═════ Passage shown ═════

To prove “accountability,” our teachers are forced to collect data. Our children have become data points on a graph. My 18 year-old's second grade report card showed that he was working on something ("needs improvement") developmentally in one area and exceeding in others. It had space for the teacher to praise his creativity in a handwritten note and to explain his strengths. The report card my second grader comes home with now has "benchmarks" of specific skill sets that he is working on, coded with numbers. It is practically undecipherable. I know I'm not alone in thinking that I would far rather have a handwritten note from his teacher telling me what his strengths and weaknesses are and what we can help reinforce for him at home.

Schools must debunk these test scores for the community. They shouldn’t validate the state’s attempt to fail our schools by declaring pride (or worry) in our grades. Tell parents that there are better ways than the ISTEP to measure student success. Tell them that the state decides the cut score and what might be passing the ISTEP this year could be an entirely different bar the next. This is not some objective use of data. Tell parents that these grades from the state are on a curve, relegating a third to the failing status automatically. Tell them that these grades reflect socioeconomic status better than the actual abilities of kids. Reinforce the idea that the teacher is the ultimate authority and knows better than a test how their children are learning and growing. Educators can explain to parents that children learn on a continuum and reassure them of the individual differences in learning and growth.

And what about “accountability”? We are all accountable. Thursday the House Education Committee voted to redirect over $47 million toward private and home schools in the name of “parental choice.” Now our public schools will make do with even less. Will the parents who are aware (and able) “choose” to send their kids to charter schools or private schools because those schools are committed to play or have the luxury of smaller class size? With the loss of their per-pupil funding comes the loss of parents who invest time and money into bettering their school community. The input for the school board and its decision-making in the community doesn’t apply to the charter schools. Private school parents might not see the need to pass a referendum to maintain smaller class sizes or programming in the public schools they no longer attend. We are further divided as a community and isolated from one another as a society.

═════

- **Exercise aim**:
How might the essay on school test scores and accountability go on past its final sentence? Extend it from that point.

═════ Collected data ═════

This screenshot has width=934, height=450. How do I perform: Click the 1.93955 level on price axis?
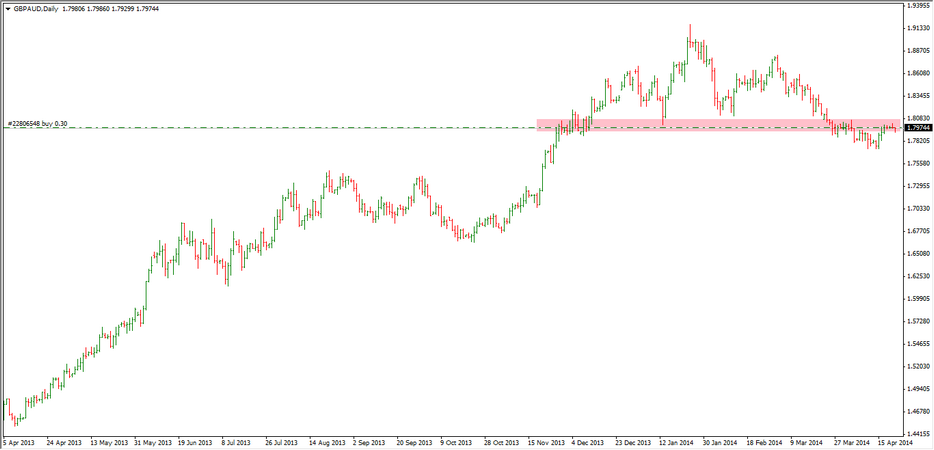(918, 5)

═════

- **Task answer**:
"Accountability"must mean that we take responsibility and support public education. We must commit ourselves to all of our children. Public schools are our common space where the future citizens of our country learn and grow together. What would we do if there were no "choices"? What if, like Finland, we had no private/charter schools? We would have to choose to get along, to better these schools and help the ones that were struggling. This, then, is a call to action. To embrace public education we must recommit ourselves to supporting, respecting and fully funding it. We must hold our public officials accountable for this as well. At the hearing on the bill to expand vouchers, Rep. Lucas said, "The government should not have the monopoly on schools." We must make him and the other representatives like him understand that this is NOT a game of Monopoly, this is not a business venture-- this is our children's future. Their education, this public system of education, is not only their Constitutional right, but the cornerstone of our democracy.